| Job item |
Continue the Savanna Capital press release on its qualifying transaction from the point where it ends.

Savanna Provides Update on Qualifying Transaction

ca.finance.yahoo.com

Savanna Capital Corp.
Thu, May 9, 2024 at 2:30 p.m. PDT·4 min read

SAC-P.V
0.00%

Not for distribution to United States newswire services or for release publication, distribution or dissemination directly, or indirectly, in whole or in part, in or into the United States.

TORONTO, May 09, 2024 (GLOBE NEWSWIRE) -- SAVANNA CAPITAL CORP. (“Savanna” or the “Company”) (TSX-V: SAC.P), a capital pool company as defined under Policy 2.4 – Capital Pool Companies (the “CPC Policy”) of the TSX Venture Exchange (the “Exchange”), provides an update to its press release dated March 4, 2022 and November 9, 2022 (the “Press Releases”) whereby Savanna announced that it had entered into a definitive agreement dated March 1, 2022 (the “Definitive Agreement”) with 1000090242 Ontario Inc., a privately held corporation existing under the laws of the Province of Ontario (“San Luis ON”), relating to the proposed business combination (the “Proposed Transaction”) with Exploranciones de SL Cordero, S.A. de C.V. (“San Luis MX”), a Mexican wholly-owned subsidiary of San Luis ON (San Luis MX and San Luis ON are collectively referred to hereinafter as “San Luis”).

| Stored data |
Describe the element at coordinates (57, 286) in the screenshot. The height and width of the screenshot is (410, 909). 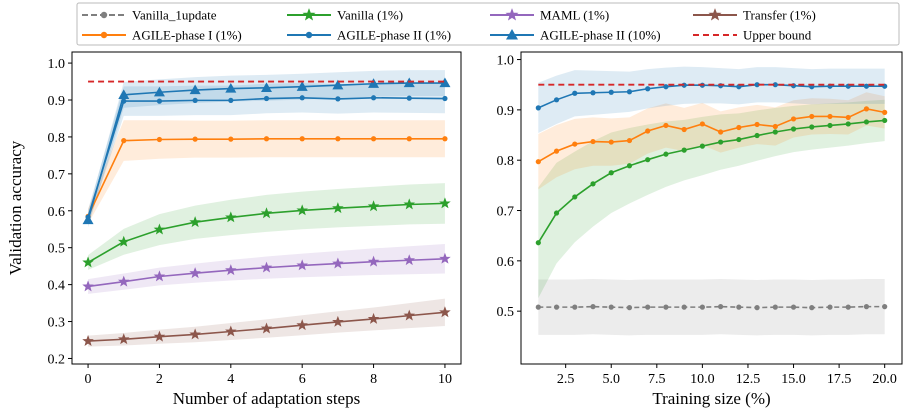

| Result for this task |
Savanna and San Luis have entered into an amendment to the Definitive Agreement to extend the closing date of the Proposed Transaction to November 30, 2024. The closing of the Proposed Transaction is subject to, among other items, San Luis ON completing a non-brokered private placement of units for minimum gross proceeds of $1,500,000 (as further described in the Press Releases).

Savanna is currently halted from trading pending final Exchange approval of the Proposed Transaction

About Savanna

Savanna is a capital pool company listed on the Exchange.

About San Luis

San Luis ON is a private Ontario corporation that holds a 100% interest in San Luis MX. San Luis MX holds the mineral claims covering approximately 1,216.99 ha in the Municipality of San Luis del Cordero in the State of Durango, Mexico (the “San Luis Property”). Further details on the historical activities of San Luis and the San Luis Property will be provided in the Filing Statement for the Resulting Issuer and the National Instrument 43-101: Standards of Disclosure of Mineral Projects with respect to the San Luis Property.

Further Information

For further information regarding the Proposed Transaction, please contact:

Savanna Capital Corp.
Kenny Choi
Tel: (416) 861-2262
E-mail: Kenny.choi@fmresources.ca

San Luis
Aaron Atin
Tel: (416) 861-5888
Email: aaron.atin@fmresources.ca

Completion of the Proposed Transaction is subject to a number of conditions, including but not limited to, Exchange acceptance and if applicable pursuant to Exchange Requirements, majority of the minority shareholder approval. Where applicable, the transaction cannot close until the required shareholder approval is obtained. There can be no assurance that the transaction will be completed as proposed or at all.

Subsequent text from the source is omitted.